Capture d’écran du Billet sarcastique de Serge Abslow © D.R

Marc Ona Essangui, leader de la société civile, y va aussi de son doute quant à la crédibilité du procès Tanasa. « Je me demande pourquoi ceux qui sont cités dans les affaires de crimes financiers au Gabon ne sont jamais appelés à la barre comme les accusés ? Depuis les procès Mamba ou Scorpion, des noms sont avancés par les accusés et les magistrats ferment les oreilles et refusent systématiquement d’entendre ces personnes. Soit on assiste à un simulacre de procès, soit il y a vraiment une volonté de mettre fin à cette pratique », a-t-il estimé. Partisan de la première thèse, il pense que ce procès « n’a pour mission que de faire des exemples, et non rendre la justice »
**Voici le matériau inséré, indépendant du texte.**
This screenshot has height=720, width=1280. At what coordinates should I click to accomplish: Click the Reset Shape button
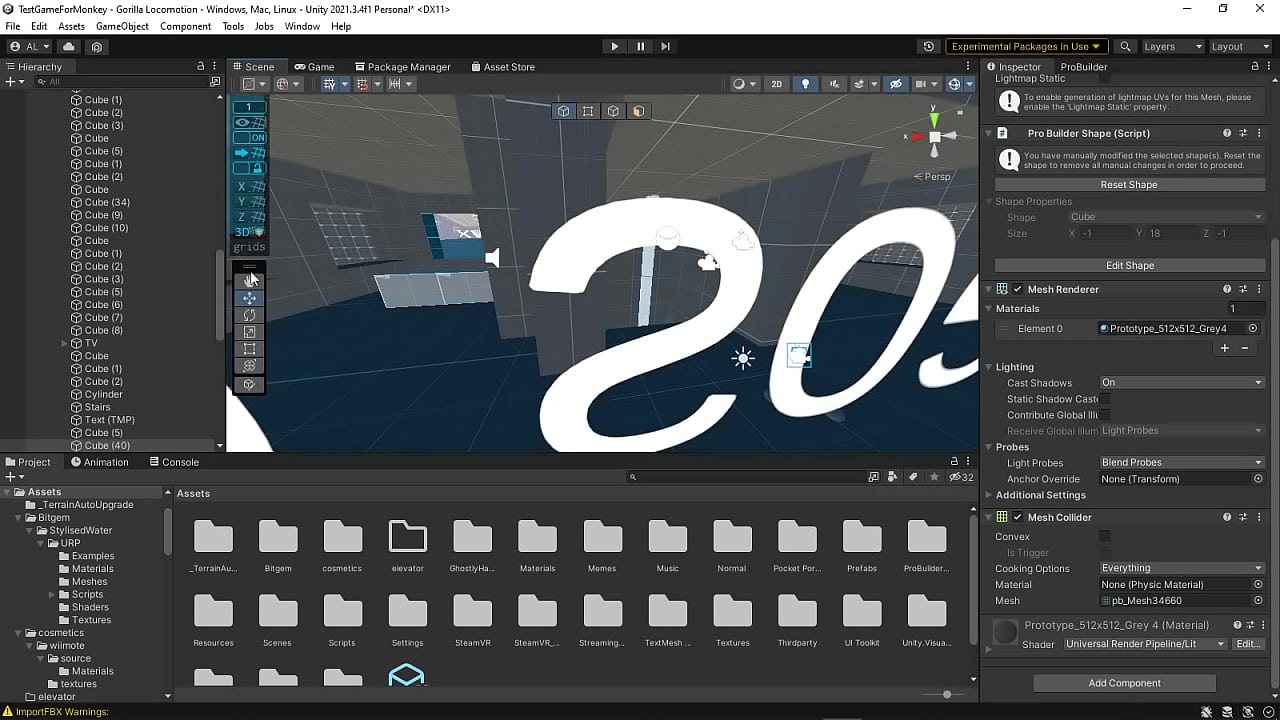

Capture d’écran du post Facebook de Marc Ona Essangui, Prix Goldman © D.R.

Pour rappel, les deux coaccusés de Patrichi Tanasa, à savoir Jérémie Ayong Nkodje Obame, son adjoint à la Goc, et Geaurge Carelle Ndemengane Ekoh, sa trésorière, qui comparaissaient libres, ont respectivement écopé de 10 ans de réclusion criminelle et d’un acquittement.